Noriega: Neymar repete Rivellino e, como 10 brasileiro, será garoto-propaganda árabe
Muito antes de Neymar, ainda em 1979, Rivellino foi para o futebol árabe em busca de se tornar um embaixador do primeiro projeto saudita de popularizar seu futebol
A ida de Neymar para o Al-Hilal, da multimilionária Liga da Arábia Saudita, faz lembrar de um episódio pouco lembrado pela mídia em 2023: a ida de Roberto Rivellino para o Al-Hilal, mesmo time pelo qual o atual camisa 10 da Seleção Brasileira irá atuar a partir de agora e pelos próximos dois anos.
Em meu livro “Rivellino” (Editora Contexto) dediquei um capítulo a essa história, que movimentou o futebol internacional no final dos anos 1970.
Como foi a ida de Rivellino para a Arábia Saudita?
Rivellino tinha acabado de jogar a Copa do Mundo de 1978 e retornou para o Fluminense com um problema no tornozelo direito que já o impossibilitaria de atuar 100% no futebol brasileiro, à época o maior depósito de craques do futebol mundial. Ao voltar ao Rio, foi surpreendido pela proposta feita príncipe Khaled bin Al Saud de contratá-lo para o Al-Hilal como embaixador de um projeto de popularização do futebol — exatamente o que acontece hoje com a ida de craques da Europa para o Campeonato Saudita.

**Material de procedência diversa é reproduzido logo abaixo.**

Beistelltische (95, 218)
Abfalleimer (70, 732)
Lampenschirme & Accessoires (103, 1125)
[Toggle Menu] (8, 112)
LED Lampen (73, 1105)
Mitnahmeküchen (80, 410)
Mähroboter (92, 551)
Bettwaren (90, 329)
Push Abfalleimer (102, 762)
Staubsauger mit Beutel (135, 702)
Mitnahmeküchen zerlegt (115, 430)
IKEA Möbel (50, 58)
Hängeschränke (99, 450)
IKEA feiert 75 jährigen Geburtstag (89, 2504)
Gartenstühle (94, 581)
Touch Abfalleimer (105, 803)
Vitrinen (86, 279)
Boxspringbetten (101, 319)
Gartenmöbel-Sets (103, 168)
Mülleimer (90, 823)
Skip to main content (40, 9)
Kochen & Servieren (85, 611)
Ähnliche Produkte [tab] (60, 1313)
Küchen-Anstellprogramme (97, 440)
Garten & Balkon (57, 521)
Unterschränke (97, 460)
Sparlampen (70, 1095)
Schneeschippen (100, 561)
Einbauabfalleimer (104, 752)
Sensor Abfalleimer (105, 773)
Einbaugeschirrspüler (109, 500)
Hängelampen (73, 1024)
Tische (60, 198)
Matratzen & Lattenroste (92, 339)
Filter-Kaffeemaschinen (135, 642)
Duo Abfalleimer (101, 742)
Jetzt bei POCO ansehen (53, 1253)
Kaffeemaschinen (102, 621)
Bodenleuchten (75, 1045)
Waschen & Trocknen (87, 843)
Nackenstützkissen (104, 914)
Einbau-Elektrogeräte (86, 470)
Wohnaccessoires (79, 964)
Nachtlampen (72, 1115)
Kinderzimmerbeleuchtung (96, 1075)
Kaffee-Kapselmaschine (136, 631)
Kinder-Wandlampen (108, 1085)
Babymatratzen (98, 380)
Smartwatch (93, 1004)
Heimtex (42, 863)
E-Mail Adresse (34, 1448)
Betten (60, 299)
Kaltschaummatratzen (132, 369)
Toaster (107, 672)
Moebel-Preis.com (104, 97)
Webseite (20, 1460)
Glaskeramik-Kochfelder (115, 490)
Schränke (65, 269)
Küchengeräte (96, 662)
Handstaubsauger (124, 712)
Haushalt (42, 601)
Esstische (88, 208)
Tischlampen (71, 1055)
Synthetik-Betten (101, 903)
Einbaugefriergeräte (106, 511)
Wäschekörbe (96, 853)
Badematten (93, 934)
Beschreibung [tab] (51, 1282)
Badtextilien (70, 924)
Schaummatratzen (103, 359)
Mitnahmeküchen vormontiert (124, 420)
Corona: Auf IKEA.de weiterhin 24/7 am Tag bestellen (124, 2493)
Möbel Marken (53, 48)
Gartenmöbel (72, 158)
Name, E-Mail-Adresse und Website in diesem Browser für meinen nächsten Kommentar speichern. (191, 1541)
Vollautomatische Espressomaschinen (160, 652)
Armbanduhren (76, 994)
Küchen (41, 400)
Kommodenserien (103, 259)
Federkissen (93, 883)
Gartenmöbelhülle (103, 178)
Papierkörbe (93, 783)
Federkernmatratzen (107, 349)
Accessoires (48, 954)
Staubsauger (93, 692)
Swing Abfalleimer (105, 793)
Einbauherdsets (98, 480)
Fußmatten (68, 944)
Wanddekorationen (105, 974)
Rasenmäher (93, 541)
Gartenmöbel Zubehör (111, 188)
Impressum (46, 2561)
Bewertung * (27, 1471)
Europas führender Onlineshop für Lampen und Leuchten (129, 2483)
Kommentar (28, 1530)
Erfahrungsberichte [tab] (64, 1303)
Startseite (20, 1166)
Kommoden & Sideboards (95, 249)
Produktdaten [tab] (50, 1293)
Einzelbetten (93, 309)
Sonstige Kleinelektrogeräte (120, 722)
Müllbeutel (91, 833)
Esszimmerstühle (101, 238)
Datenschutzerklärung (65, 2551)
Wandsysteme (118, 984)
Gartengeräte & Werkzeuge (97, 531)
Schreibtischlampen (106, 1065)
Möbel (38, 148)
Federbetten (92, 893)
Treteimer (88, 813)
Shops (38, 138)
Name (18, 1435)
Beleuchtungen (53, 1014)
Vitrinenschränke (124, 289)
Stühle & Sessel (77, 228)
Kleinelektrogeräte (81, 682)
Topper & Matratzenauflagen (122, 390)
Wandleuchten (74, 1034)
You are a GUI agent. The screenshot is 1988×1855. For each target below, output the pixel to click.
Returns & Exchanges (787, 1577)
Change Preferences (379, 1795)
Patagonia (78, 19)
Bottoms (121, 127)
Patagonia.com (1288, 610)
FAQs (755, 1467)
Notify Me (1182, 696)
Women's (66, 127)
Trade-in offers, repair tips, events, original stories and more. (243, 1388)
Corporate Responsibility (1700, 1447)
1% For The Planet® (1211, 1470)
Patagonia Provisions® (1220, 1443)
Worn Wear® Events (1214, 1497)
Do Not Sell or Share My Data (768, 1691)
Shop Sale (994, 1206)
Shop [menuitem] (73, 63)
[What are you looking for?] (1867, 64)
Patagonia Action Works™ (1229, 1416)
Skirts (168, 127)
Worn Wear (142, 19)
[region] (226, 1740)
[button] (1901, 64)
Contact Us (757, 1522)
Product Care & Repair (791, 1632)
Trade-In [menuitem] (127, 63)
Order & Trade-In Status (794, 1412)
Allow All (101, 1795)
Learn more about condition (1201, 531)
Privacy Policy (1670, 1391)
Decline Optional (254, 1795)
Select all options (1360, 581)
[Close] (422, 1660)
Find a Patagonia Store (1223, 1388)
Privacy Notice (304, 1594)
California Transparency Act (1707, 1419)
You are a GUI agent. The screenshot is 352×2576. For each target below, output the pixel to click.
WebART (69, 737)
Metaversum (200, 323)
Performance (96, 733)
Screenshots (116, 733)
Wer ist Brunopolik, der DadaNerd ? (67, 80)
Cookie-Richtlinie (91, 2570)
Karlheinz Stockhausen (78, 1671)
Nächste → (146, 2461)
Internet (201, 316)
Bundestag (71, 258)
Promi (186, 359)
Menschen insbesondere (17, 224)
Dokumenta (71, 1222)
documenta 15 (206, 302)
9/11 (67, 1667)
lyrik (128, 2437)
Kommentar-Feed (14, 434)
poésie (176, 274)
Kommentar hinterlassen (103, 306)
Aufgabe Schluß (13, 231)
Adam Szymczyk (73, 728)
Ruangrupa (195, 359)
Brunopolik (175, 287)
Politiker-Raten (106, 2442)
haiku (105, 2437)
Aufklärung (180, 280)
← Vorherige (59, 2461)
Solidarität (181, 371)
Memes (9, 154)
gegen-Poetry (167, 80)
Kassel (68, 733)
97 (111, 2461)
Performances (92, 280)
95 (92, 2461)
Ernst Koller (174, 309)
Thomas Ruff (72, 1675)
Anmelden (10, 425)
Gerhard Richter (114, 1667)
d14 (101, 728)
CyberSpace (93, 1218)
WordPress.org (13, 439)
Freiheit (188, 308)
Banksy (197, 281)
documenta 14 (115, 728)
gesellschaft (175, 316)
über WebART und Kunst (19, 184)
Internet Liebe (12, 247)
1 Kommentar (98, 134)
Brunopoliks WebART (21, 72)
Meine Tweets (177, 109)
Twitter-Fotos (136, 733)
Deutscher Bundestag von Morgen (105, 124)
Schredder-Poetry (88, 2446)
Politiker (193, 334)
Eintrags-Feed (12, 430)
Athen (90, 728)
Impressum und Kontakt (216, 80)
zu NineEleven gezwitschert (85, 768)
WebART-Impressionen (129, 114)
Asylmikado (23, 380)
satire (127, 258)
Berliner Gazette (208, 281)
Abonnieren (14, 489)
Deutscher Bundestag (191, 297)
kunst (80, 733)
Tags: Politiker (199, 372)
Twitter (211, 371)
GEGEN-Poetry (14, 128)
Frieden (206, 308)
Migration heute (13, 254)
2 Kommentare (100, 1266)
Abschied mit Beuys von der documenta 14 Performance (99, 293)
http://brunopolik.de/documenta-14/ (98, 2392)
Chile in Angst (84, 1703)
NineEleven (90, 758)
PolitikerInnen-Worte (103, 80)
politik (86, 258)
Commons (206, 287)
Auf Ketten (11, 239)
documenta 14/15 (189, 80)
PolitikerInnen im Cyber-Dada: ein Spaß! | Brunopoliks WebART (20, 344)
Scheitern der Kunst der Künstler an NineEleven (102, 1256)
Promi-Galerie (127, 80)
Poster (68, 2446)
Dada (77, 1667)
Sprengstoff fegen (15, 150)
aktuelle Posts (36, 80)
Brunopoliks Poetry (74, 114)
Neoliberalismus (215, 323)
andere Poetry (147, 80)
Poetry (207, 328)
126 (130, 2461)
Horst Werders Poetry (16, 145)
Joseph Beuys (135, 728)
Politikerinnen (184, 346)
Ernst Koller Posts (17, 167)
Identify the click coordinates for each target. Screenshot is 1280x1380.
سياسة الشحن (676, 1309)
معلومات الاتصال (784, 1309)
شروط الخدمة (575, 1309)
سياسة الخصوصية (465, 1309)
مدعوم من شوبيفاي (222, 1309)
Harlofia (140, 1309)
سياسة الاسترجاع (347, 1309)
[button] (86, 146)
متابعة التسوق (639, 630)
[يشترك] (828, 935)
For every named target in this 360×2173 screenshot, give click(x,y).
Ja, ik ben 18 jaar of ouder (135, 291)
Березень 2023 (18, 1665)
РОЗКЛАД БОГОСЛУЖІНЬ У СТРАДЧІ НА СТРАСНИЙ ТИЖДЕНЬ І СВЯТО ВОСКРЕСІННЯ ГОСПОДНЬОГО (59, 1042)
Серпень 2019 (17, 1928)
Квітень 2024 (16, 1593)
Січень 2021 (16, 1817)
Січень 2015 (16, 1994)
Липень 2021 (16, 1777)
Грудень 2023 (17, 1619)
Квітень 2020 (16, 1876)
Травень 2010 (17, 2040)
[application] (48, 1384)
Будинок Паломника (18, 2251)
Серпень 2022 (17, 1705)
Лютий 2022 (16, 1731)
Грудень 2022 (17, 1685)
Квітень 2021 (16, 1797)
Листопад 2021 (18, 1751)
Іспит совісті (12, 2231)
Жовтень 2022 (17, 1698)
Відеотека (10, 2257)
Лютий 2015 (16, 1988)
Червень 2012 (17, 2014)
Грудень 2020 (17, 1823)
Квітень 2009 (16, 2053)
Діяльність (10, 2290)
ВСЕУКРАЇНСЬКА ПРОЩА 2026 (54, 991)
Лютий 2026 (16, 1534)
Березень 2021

Os valores que tanto o atleta quanto o clube receberam, se comparados aos pagos pelo Al-Hilal ao Paris Saint-Germain por Neymar são risíveis: foram 700 mil dólares para Rivellino e 700 mil dólares para o Fluminense. Hoje, esse dinheiro seria aproximadamente US$ 3,3 milhões, mas em 1979 era, proporcionalmente, uma bela grana, dessas que quase nenhum clube pagava por um jogador. Outros tempos.
Na Arábia Saudita, Rivellino virou Rivo
Rivellino era chamado de Rivo pelos sauditas, que não conseguiam pronunciar seu apelido, Riva, em português. Os gramados eram sintéticos e o nível técnico, muito baixo. Riva, ou Rivo, deitou e rolou em território saudita. A maioria dos times sauditas naquela época era formada por atletas amadores que recebiam presentes após os jogos — não que isso tenha mudado tanto, já que os presentes seguem sendo uma tradição, que o diga Fabinho e o Rolex recebido por jogar bem.
Os treinos aconteciam à noite, já que pela manhã o calor na Arábia Saudita beira o insuportável, e um único campo era compartilhado por até três times. Além do salário, Rivellino recebeu uma série de regalias, como casa, escola dos filhos e carro pagos pelo Al-Hilal — mais uma semelhança com Neymar, que, diz a imprensa europeia, terá uma série de mimos concedidos pelo seu time, que irão de uma mansão com 25 quartos a um estoque sempre cheio de açaí.
Rivellino na Arábia Saudita também foi alvo de polêmicas
Também houve polêmicas. Por causa de uma briga numa partida contra o Al-Ittihad, time que nesta temporada contratou os franceses Karim Benzema e N'Golo Kanté, Rivellino foi suspenso por cinco meses. A grande polêmica, no entanto, envolveu sua saída da Arábia Saudita.
Houve rumores de que ele teria chutado uma bola de propósito em direção ao camarote em que o rei estava. Outra versão circulou dizendo que um dos príncipes teria assediado a esposa do craque, e mais uma que o jogador teria assediado uma das esposas de um príncipe. Rivellino nega tudo. A verdade é que ele sempre que vai para a Arábia Saudita é muito bem recebido e homenageado.
Em campo pelo Al-Hilal, Rivo fez uma dupla inspirada com o atacante tunisiano Nejib Liman. Foi bicampeão saudita, em 1979 e 1980, e venceu uma Copa da Arábia Saudita. As fontes variam, mas as mais confiáveis apontam para 23 gols em 57 jogos. O craque brasileiro retornou ao Brasil em 1981, com 36 anos e a ideia da aposentadoria.
Ele chegou a treinar no São Paulo para manter a forma e disputou um amistoso pelo Tricolor paulista em 22 de setembro de 1981, justamente contra a seleção da Arábia Saudita (vitória brasileira por 5 a 1). Após a aposentadoria, voltou a jogar futebol em 1986, no projeto da Seleção de Masters criado pelo narrador Luciano do Valle.
Neymar chega ao Al-Hilal para vestir a camisa 10 que foi de Rivellino. Apesar da importância de Neymar para o projeto político-esportivo da Liga Saudita, quem cumpre até agora o papel representado por Riva no final dos anos 1970 e início dos 1980 é o português Cristiano Ronaldo. Mas Neymar chega pedindo passagem.